We expect for an authentication prompt to appear and ask for a password.

❌ Actual Behavior

Nothing happens. Actions requiring sudo privileges are ignored.

Anything else?

OS release relationship This problem appears to be new to Ubuntu 24.04 LTS and was not present on the prior LTS version (22.04 LTS). That is, the expected authentication prompts appeared when GUI actions required it. It may not necessarily be related to xrdp; this could be a polkit or GNOME issue.

Previous reports This problem has been noted by a different user on StackOverflow. This was also noted on the c-nergy blog, which describes that expected polkit AUTH_ADMIN rules do not work:

Using the code above, you will be able to add users when remotely connect to your ubuntu machine. You would notice that no password prompt is required to perform this action. Normally, you could modify the exception rules and set multiple control level. The code below should prompt for password… However, this code does not seems to work !!! If time permits, we will investigate a little bit further

Unrelated issues/solutions My .xsessionrc file consists of the following:

export GNOME_SHELL_SESSION_MODE=ubuntu
export XDG_CURRENT_DESKTOP=ubuntu:GNOME
export XDG_CONFIG_DIRS=/etc/xdg/xdg-ubuntu:/etc/xdg
export XAUTHORITY=/home/<redacted>/.Xauthority

That is, I have already configured xrdp to use the Ubuntu GNOME environment, rather than the default GNOME one. The problem reported on "Running GNOME on Ubuntu 24.04 LTS" is unrelated.

The solution proposed in "Why can't I perform some privileged GUI actions?" and @matt335672's pk-local is very helpful but is not applicable in this scenario, as pk-local adds polkit rules, including AUTH_ADMIN rules, but those rules cannot call the authentication prompt (as noted above).

This problem appears unrelated to #3053, which reports a different issue with Ubuntu 24.04 LTS. The error in this report is actually more similar to the problem described in #2926, which details a similar authentication-prompt issue on Xfce (may be the exact same problem, except on a different OS); that issue appears to have been closed prematurely due to nonresponse by the OP, so I am opening this one (especially as it is unclear if it is the same problem).

[ToeKneeFan]

It may also be noteworthy that GNOME Remote Desktop (the default RDP server in Ubuntu, the one that appears in Ubuntu settings) does not have this problem. By default, for GNOME Remote Desktop, authentication prompts appear when a superuser GUI action is performed (e.g., adding a new user).
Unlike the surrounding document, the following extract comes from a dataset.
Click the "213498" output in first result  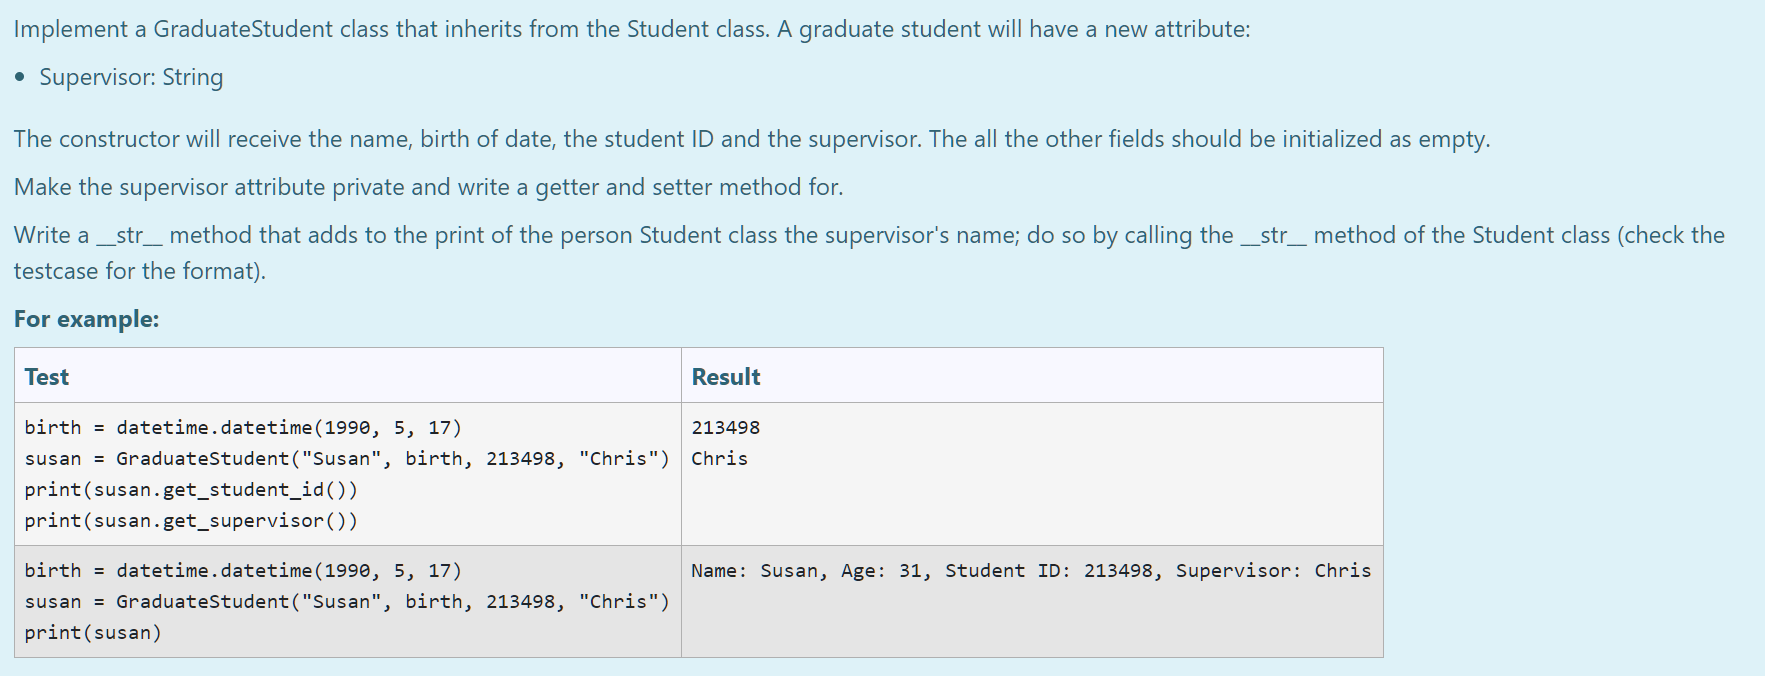(x=725, y=428)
Thus, although I mentioned that this could be a GNOME or polkit problem, it is mediated by an interaction with xrdp in a manner not replicated with GNOME Remote Desktop.

[matt335672]

Thanks for the high quality issue report @ToeKneeFan.
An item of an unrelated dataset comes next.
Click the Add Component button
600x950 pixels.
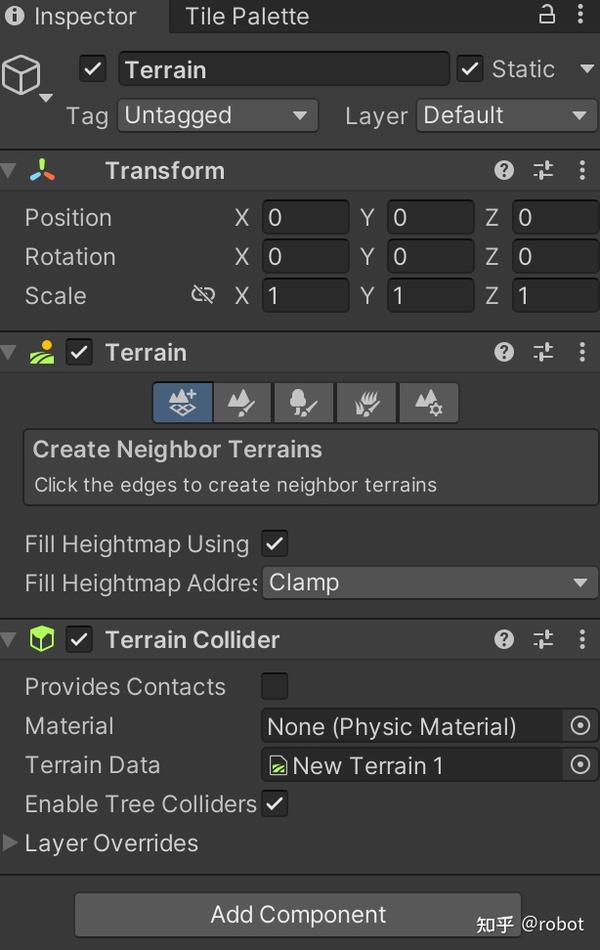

I'm a bit snowed under to look at this in a lot of detail currently, but I think what you're saying is, the link between the polkit daemon the polkit authentication agent for GNOME appears to be not working. Is that correct?

[matt335672]

Also, can you pick a scenario you'd like to look at and we'll step through it.

[matt335672]

FWIW, on my machine I get an authentication prompt in a GNOME xrdp session with this command as an unprivileged user:-

pkexec whoami

[ToeKneeFan]

Thanks for the high quality issue report @ToeKneeFan.

I'm a bit snowed under to look at this in a lot of detail currently, but I think what you're saying is, the link between the polkit daemon the polkit authentication agent for GNOME appears to be not working. Is that correct?

Thank you for your kind words, @matt335672! It appears to be an issue with the polkit daemon and polkit authentication agent, although it occurs when remotely accessing via xrdp and does not occur for GNOME Remote Desktop; perhaps it is due to a difference in the way xrdp-initiated GNOME sessions are treated.

I realize GNOME Remote Desktop is just accessing a more local session (is visible from the machine's local screen), so there are likely fundamental differences in the characteristics of the respective GNOME sessions.

[ToeKneeFan]

Also, can you pick a scenario you'd like to look at and we'll step through it.

1. Navigate to Settings.
2. Search for the "Users" setting.
3. Along the top of the window, there should be a prompt "Unlock to Add Users and Change Settings" with an "Unlock" button. Click on this button.
4. An authentication prompt should appear. It does not appear when accessing via xrdp.